I've settled into the space as the run has gone on, spreading stuff left and right. Last night, I even stuck a post-card of Saint Sebastian on the wall.
There’s some lentil soup sitting on top of the stove, which I was eating two or three days ago and then neglected to put away in the fridge. I kept looking at it and thinking I should put it away, but then I lost track of time, and days passed, and it’s now sprouting a nice coating of mould. I’m having to individually wash each plate and fork and bowl now, because there are no clean ones, as I haven’t done the dishes in a while (was it Tuesday I did them last?). I’ve just put some laundry in, because I was concerned I might be starting to smell … I’m not entirely sure what day it is anymore.
It’s going on 1 p.m. right now and I’m still in bed, writing this. I slept for 10½ hours last night. Guess I was tired.
It’s mid-Fringe time. Actually, we’re heading into the final weekend, but I still have three of my seven shows to go, so it’s mid-Fringe for me.
A time of reckoning.
* * *
The last time I did the Montreal Fringe, it was 2002. I didn’t really engage with the Fringe at all that year, apart from going to see a few shows. I was staying at a McGill residence, and I would walk down the mountain and across parc Jeanne-Mance to the Portuguese Association and do my show, and then (usually) walk back home.
I’m sure, at the time, I thought I was doing what I needed to do. I felt I needed to “concentrate on my show” and not get caught up in “distractions” (i.e., engaging with the festival).
Boy, have I changed.
What I now understand is that the Fringe is a community. Yes, it’s built on individual shows—they are the reason the festival exists—but on that scaffolding hangs an entire structure of Fringe staff, volunteers, musicians who perform in the park, theatregoers (or, as I called them last night—I couldn’t think of the right word—“normal people”) and, really, the entire neighbour-hood in the Rachel/Saint-Laurent area, the businesses that provide us all with places to eat and drink and relax. It’s a whole little world, in other words, and it includes many people for whom “the shows” are the distraction.
It’s like real life, in other words.
Life being something you should probably engage with on some level.
* * *
As an artist, I think it’s a very good thing to be reminded that your show is part of something much, much bigger. Yes, my show is my passion, but it fits into a larger whole, a community.
I did some volunteering this year, as a “greeter” in the Fringe park. Met other volunteers. I bump into them everywhere now, and we chat. I also met some “normal people” and had some pleasant conversations and some deeply weird and even upsetting ones. One guy I chatted to, who was clearly looking for shows to go and see, told me he was so tired of shows about Saint Sebastian and gruffly handed my flyer back to me. (Where are all these shows about Sebastian?)

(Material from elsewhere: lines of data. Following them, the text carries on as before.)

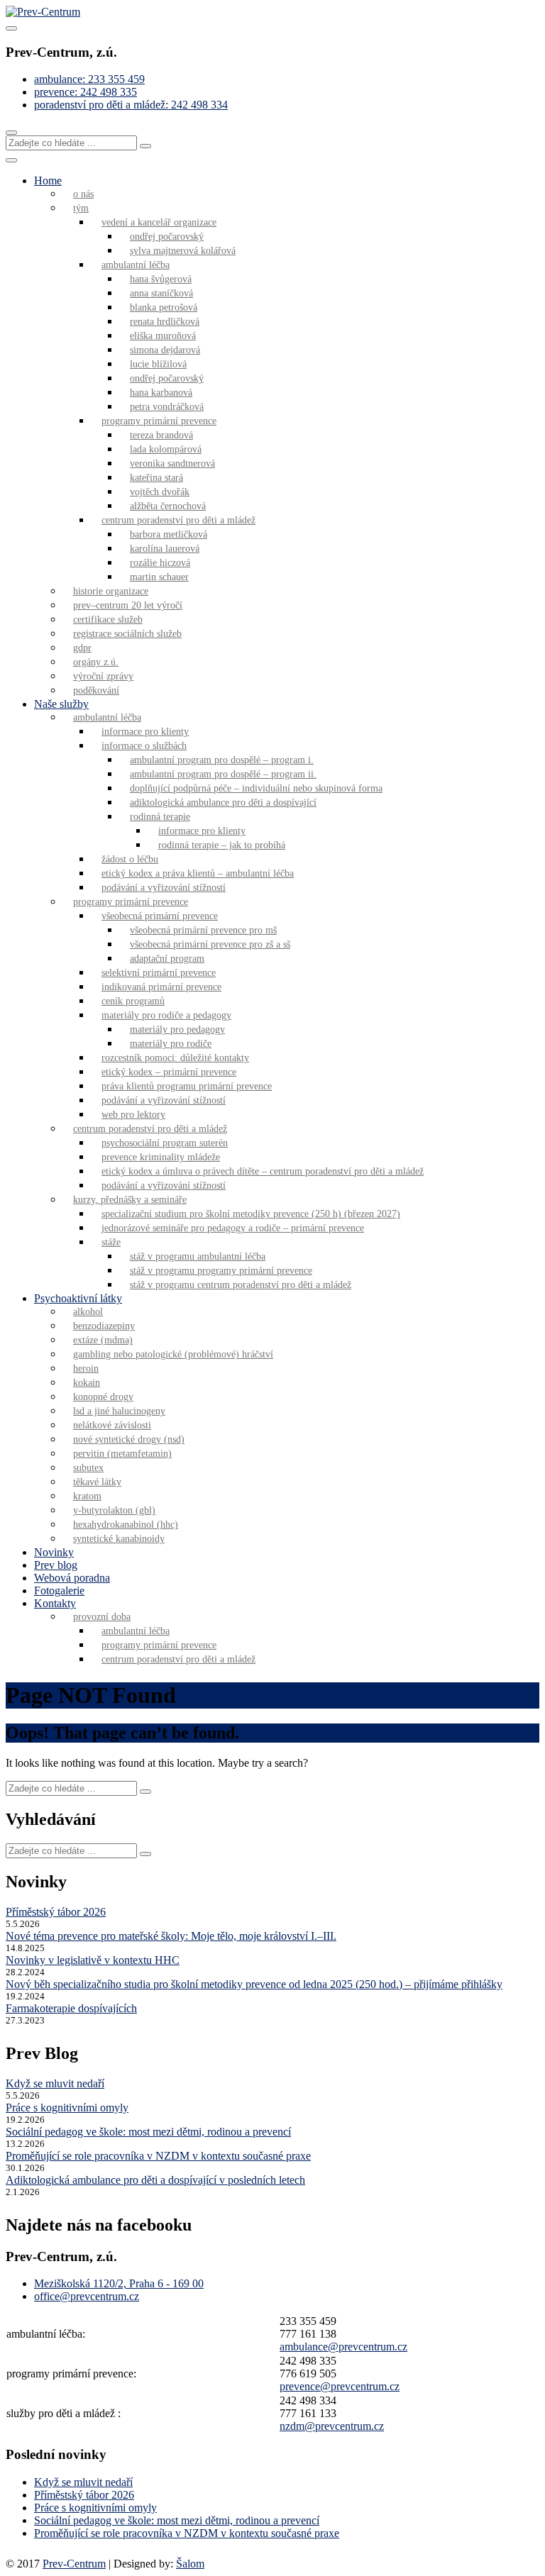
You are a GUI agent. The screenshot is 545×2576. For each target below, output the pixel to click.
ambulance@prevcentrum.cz (343, 2347)
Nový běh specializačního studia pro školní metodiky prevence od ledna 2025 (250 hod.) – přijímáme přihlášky (254, 1984)
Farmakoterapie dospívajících (71, 2008)
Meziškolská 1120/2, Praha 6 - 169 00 (119, 2283)
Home (48, 180)
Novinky (54, 1552)
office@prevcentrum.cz (86, 2296)
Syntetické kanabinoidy (119, 1538)
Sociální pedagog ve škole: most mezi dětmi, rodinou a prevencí (148, 2132)
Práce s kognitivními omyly (67, 2108)
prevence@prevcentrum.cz (340, 2386)
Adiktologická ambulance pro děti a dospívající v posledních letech (155, 2180)
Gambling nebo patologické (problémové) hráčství (173, 1354)
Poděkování (96, 690)
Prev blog (55, 1565)
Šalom (190, 2564)
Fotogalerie (59, 1590)
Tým (81, 208)
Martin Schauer (159, 577)
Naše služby (61, 704)
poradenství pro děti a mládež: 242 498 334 (131, 105)
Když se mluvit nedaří (55, 2083)
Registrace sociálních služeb (127, 633)
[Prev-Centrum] (43, 12)
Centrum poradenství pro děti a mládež (178, 1659)
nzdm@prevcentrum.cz (332, 2426)
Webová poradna (72, 1578)
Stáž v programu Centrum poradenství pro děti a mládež (240, 1284)
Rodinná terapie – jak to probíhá (221, 845)
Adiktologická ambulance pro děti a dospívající (223, 802)
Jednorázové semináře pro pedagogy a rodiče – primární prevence (232, 1228)
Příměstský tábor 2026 (56, 1912)
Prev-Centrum (74, 2564)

I’ve gone to a few shows. I’ve hung out in the quartier. I’ve loved walking up and down the pedestrianized boulevard St-Laurent.
I had a mango bubble tea last evening, some pizza, saw the affecting To Jax. Bumped into the dancers from From the Top and told them how great their show was. Talked for a while with the lovely box office lady at my venue. Watched kids trying to climb up the hippopotamuses in the little park around the corner.
Oh, yeah, and I did my show. It was one of the best shows I’ve done, I think, for a small audience that made me think they were twice as many. (Among them was a critic, who gave me a good review this morning, and that feels nice.)
So, yeah, it’s not 2002 anymore, and I’m living the Fringe more fully, and hoping this is a metaphor for how I’m living my life.
It has its ups and downs. The Fringe experience, that is, but also life.
Unlike life, though, which goes on, the Fringe has a very limited timespan and calls out to be experienced in whatever way you choose.
In fact, on second thought, not unlike life at all.